━━━ Provided records ━━━
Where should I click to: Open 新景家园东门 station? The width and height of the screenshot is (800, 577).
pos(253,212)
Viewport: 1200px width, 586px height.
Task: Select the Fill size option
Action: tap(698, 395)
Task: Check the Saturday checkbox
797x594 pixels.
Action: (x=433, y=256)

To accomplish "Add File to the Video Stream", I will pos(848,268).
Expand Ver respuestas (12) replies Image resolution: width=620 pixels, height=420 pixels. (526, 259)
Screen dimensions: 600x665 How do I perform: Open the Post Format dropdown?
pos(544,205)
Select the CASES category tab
━━━
━━━ Provided records ━━━
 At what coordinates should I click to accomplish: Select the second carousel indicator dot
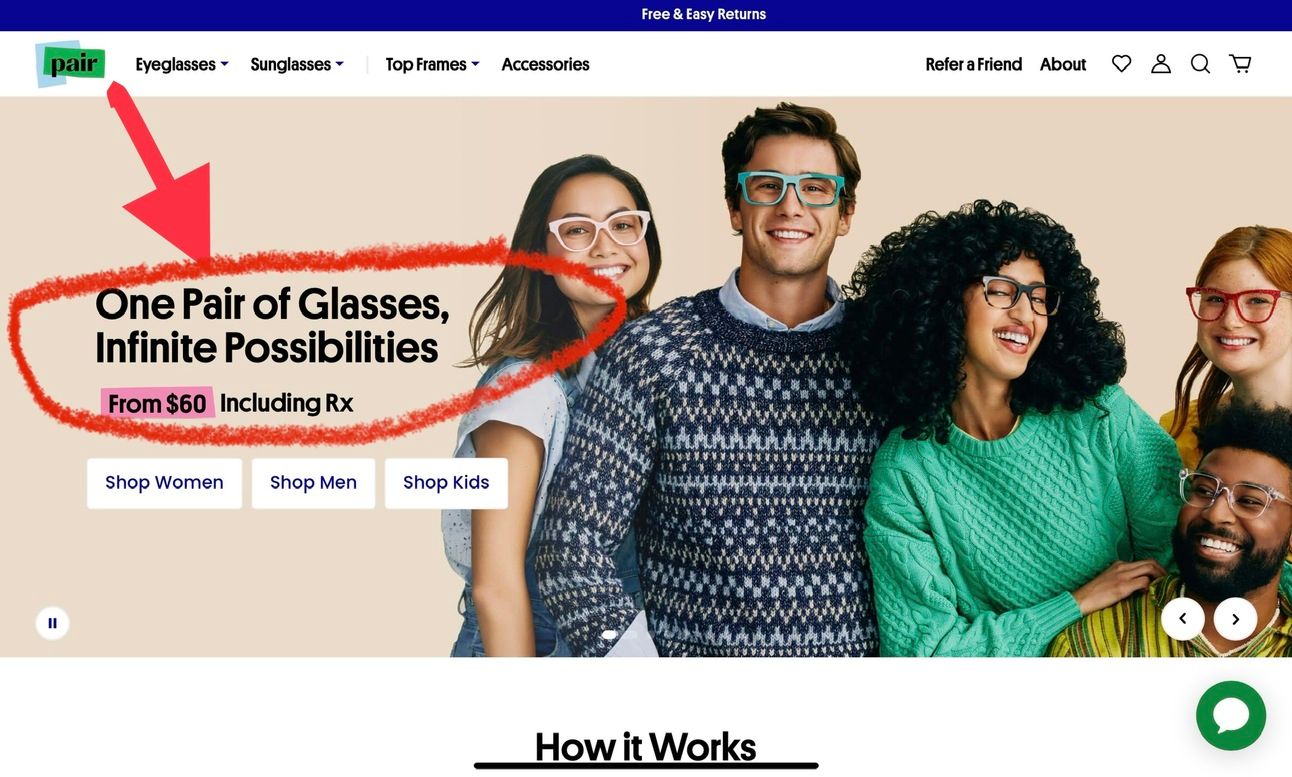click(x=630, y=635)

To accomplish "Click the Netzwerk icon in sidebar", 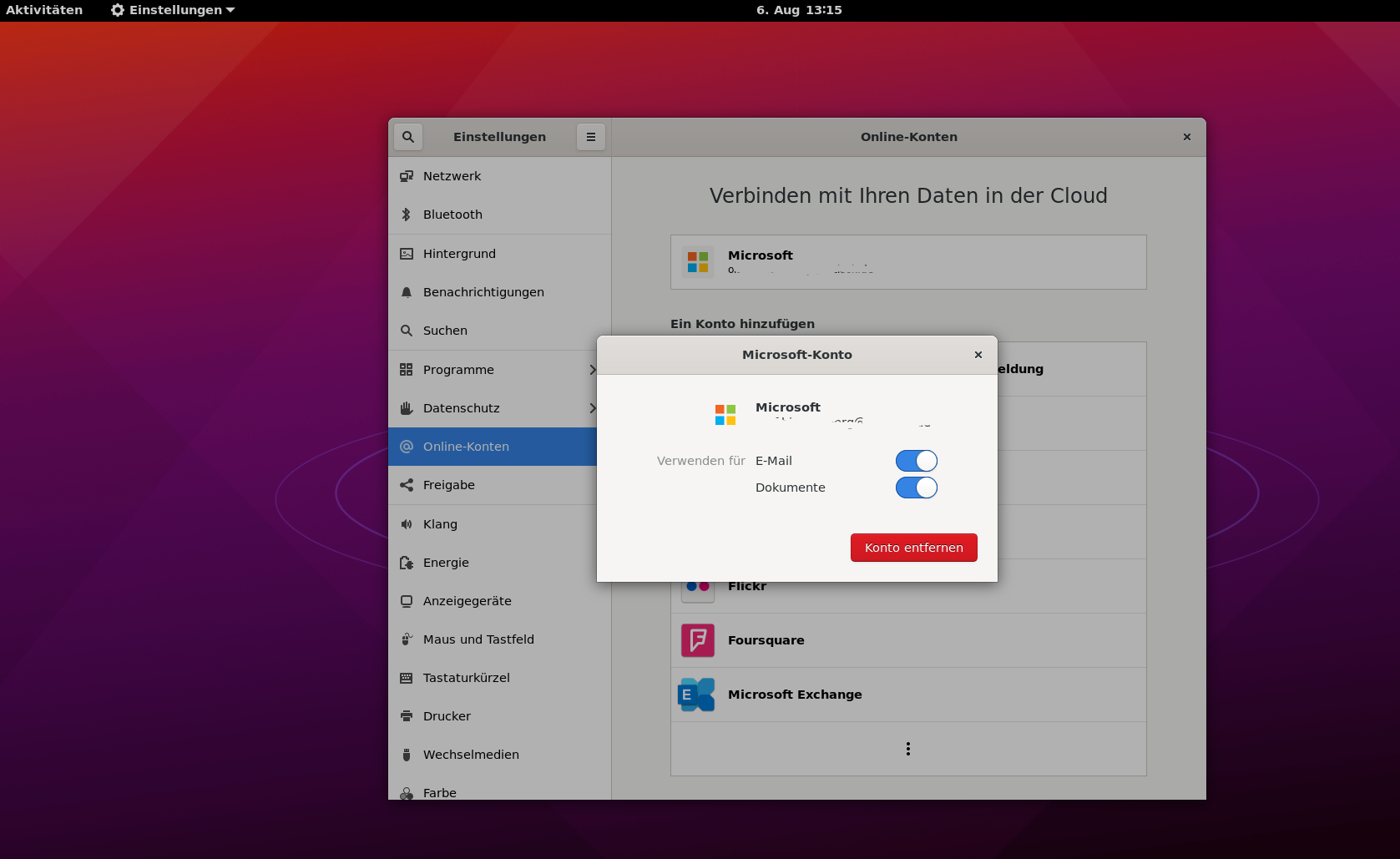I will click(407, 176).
━━━
━━━ Provided records ━━━
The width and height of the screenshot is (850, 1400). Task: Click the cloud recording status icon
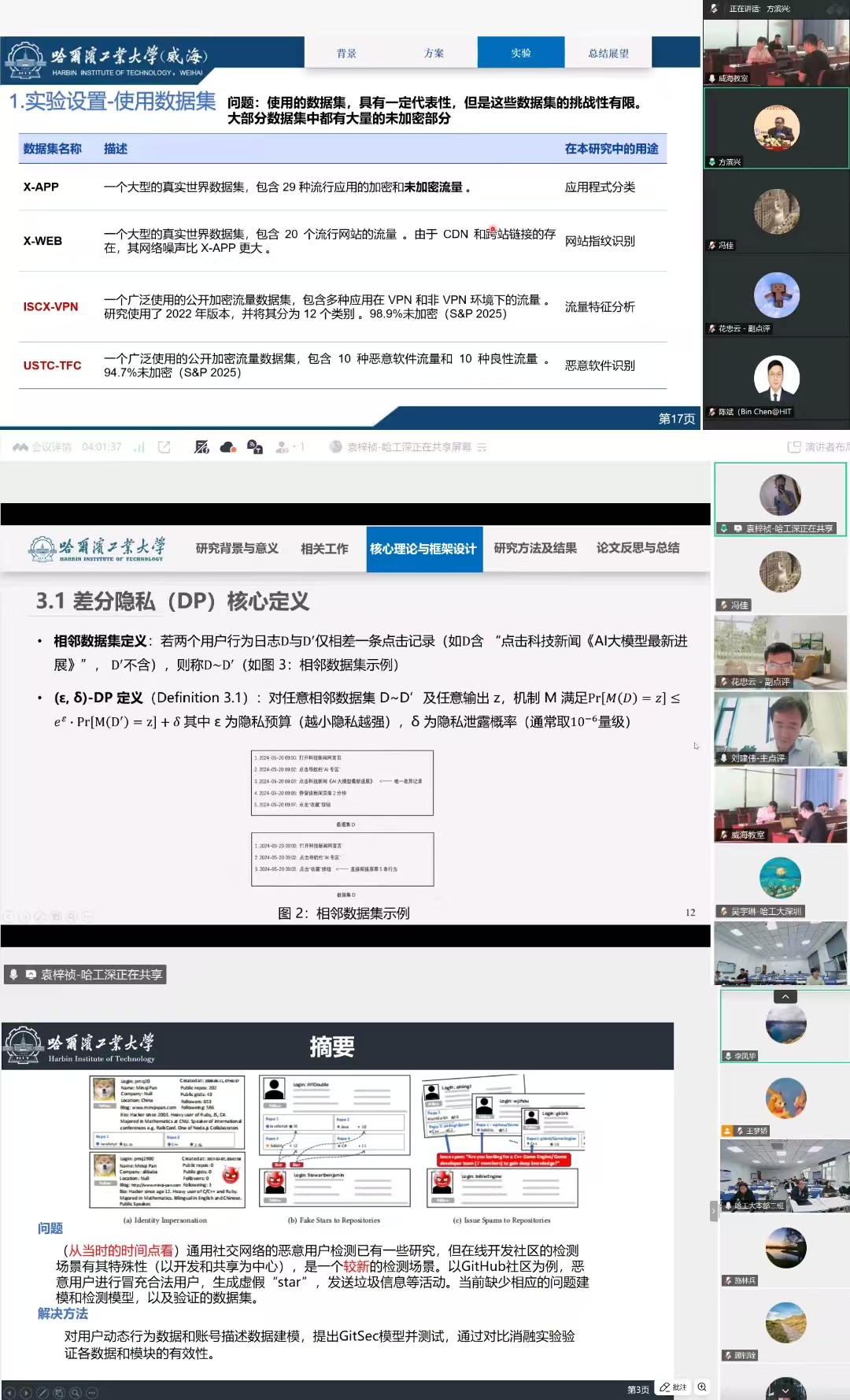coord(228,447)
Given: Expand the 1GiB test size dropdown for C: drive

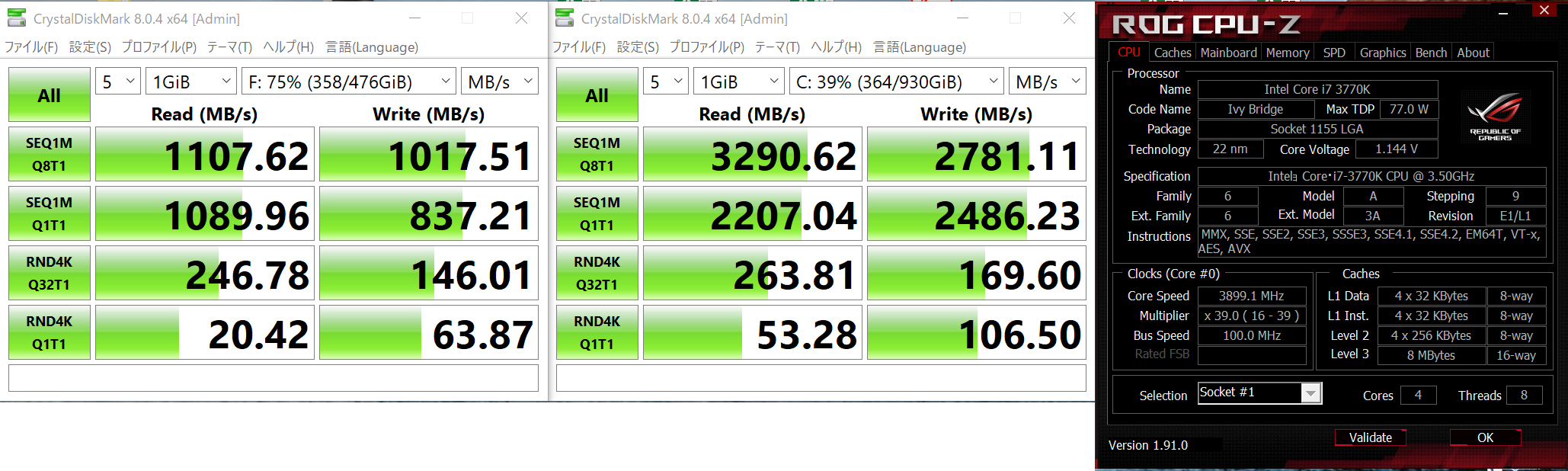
━━━
Work to be completed: Take the line above containing "797x594 pixels.", the line containing "Select the CASES category tab", and all lines in between, and copy them exactly without anything else.

Output for this task:
797x594 pixels.
Action: (x=433, y=256)

To accomplish "Add File to the Video Stream", I will pos(848,268).
Expand Ver respuestas (12) replies Image resolution: width=620 pixels, height=420 pixels. (526, 259)
Screen dimensions: 600x665 How do I perform: Open the Post Format dropdown?
pos(544,205)
Select the CASES category tab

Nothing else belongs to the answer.